Fabinho’s versatility is remarkable, and he is the epitome of the modern utility man. He has played as right back for both Brazil and Monaco, as a defensive midfielder for Monaco and Liverpool as well as covering as a centre back most recently this year with Liverpool’s injury crisis.
Perhaps unknown to less fervent followers of Fabinho, he started out as a right back in his native Brazil, graduating from the academy of Fluminense and eventually starring for Real Madrid Castilla. He continued to operate as a right back in AS Monaco following his transfer in July 2013. However, his career took an interesting turn under the guidance of Leonardo Jardim at AS Monaco. Jardim recognised the combative and physical abilities of Fabinho and experimented with deploying the Brazilian in a holding midfielder role in his second season.
It was no coincidence that Geoffrey Kondogbia, the preferred defensive midfielder from the 2013/2014 season, was allowed to leave for Inter Milan in the summer of 2015, around the time when Fabinho flourished in his new position. He became a key figure of AS Monaco’s title winning side in 2016/2017, holding the fort while attacking fullbacks Benjamin Mendy and Djibril Sidibe bombed down the wings in Jardim’s system.
It was this breakthrough season that cemented his reputation as an elite holding midfielder, as he was often single handedly stopping dangerous counter attacks, filling in across the backline when the likes of Bakayoko, Mountinho, Sidibe and Mendy were all upfield.
At Liverpool, Fabinho has developed his passing game to add to his immense tackling, aerial prowess and defensive abilities. This has enabled him to function as a deep lying playmaker, while occasionally operating further upwards in the game as a centre midfielder, interchanging with the likes of Georgio Wjinaldum and Jordan Henderson in the duties of providing defensive cover for the backline.
Whilst Klopp still prefers to deploy Fabinho in a holding role, his composure on the ball and defensive attributes gives the manager the flexibility to field him as a centre back when the occasion necessitated, such was the case when Liverpool suffered a centre back shortage.
The national team however, has not been kind to Fabinho, as he has seen limited opportunities to represent his country, missing out on a place at the World Cup last year despite his impressive club performances.
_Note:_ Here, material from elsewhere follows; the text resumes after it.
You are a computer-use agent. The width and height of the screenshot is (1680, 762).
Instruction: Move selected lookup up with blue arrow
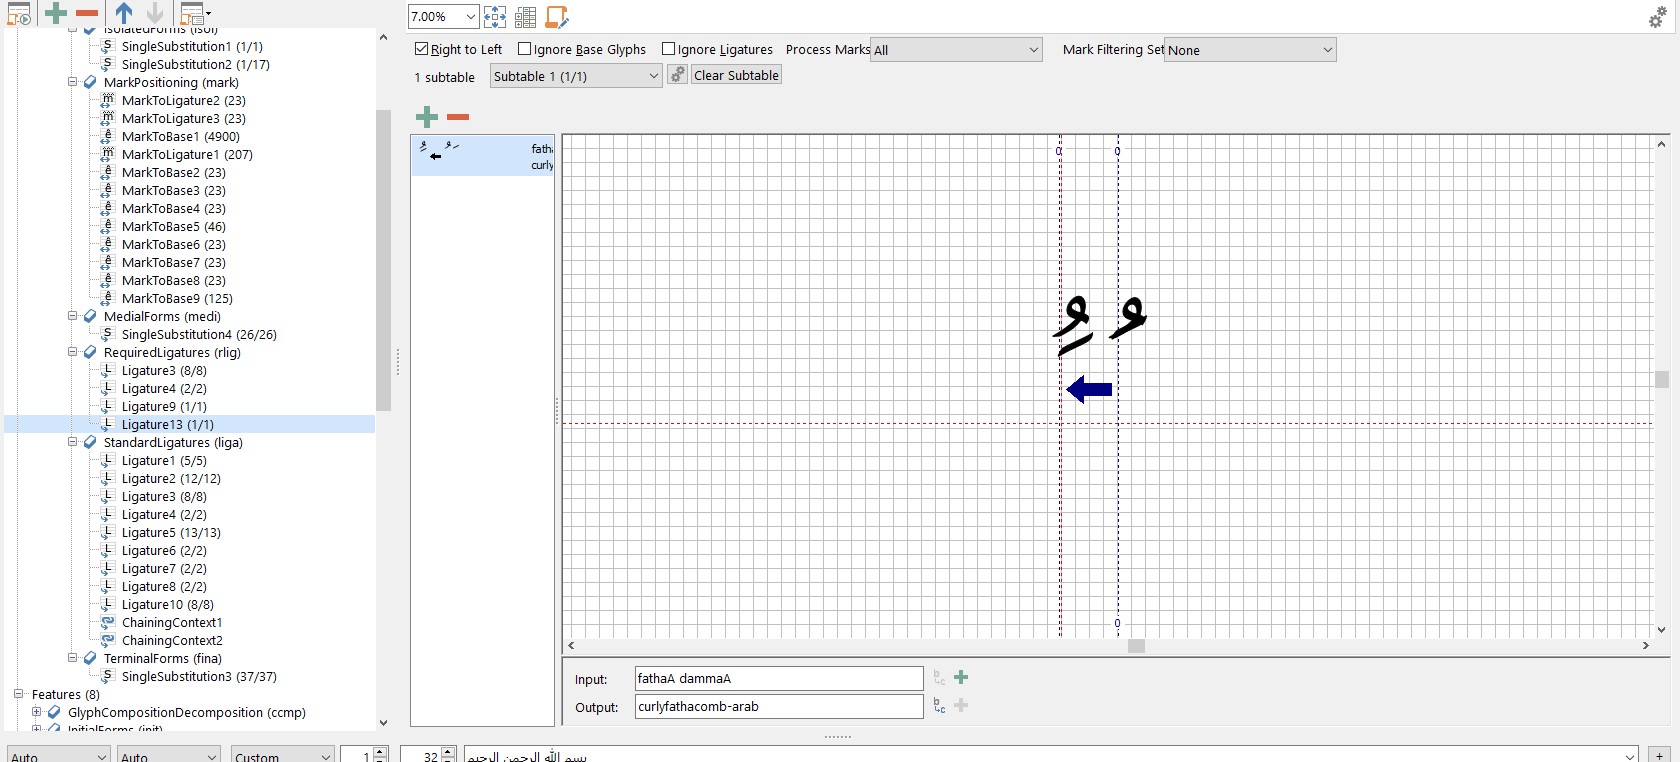point(124,13)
The likes of Casemiro and Fernandinho, established holding midfielders at European giants Real Madrid and Manchester City respectively, blocked his path of advancement.
With no lack of talent in the defensive midfield role, Fabinho has had to be content with representing Brazil as a right back. However, he could potentially make the position his own in the national setup for years to come, with the ageing Dani Alves meaning that Danilo is his only competitor in the position. With regular club appearances and versatility on his side, Fabinho could become a key member of Tite’s squad. Thus far, he has taken his chances, putting in solid performances in defense whilst offering the attacking threat going forward with his passing and vision, albeit from the right back position.
The utility player is an indispensable yet often underrated role within a squad. More often than not, their ability to play across multiple positions is often misinterpreted as a direct translation of their lack of particularly strong attributes which define their game. However, Fabinho’s excellent defensive capabilities are precisely what qualifies him to play in various defensive roles flawlessly. In fact, every title winning side had their own utility player – Leicester had Marc Albrighton in 2016, and Chelsea had Michael Essien in the 05/06 season. Other notable utility players in the Premier League include Eric Dier from Spurs, Liverpool’s James Milner, and West Ham’s Marko Arnautovic.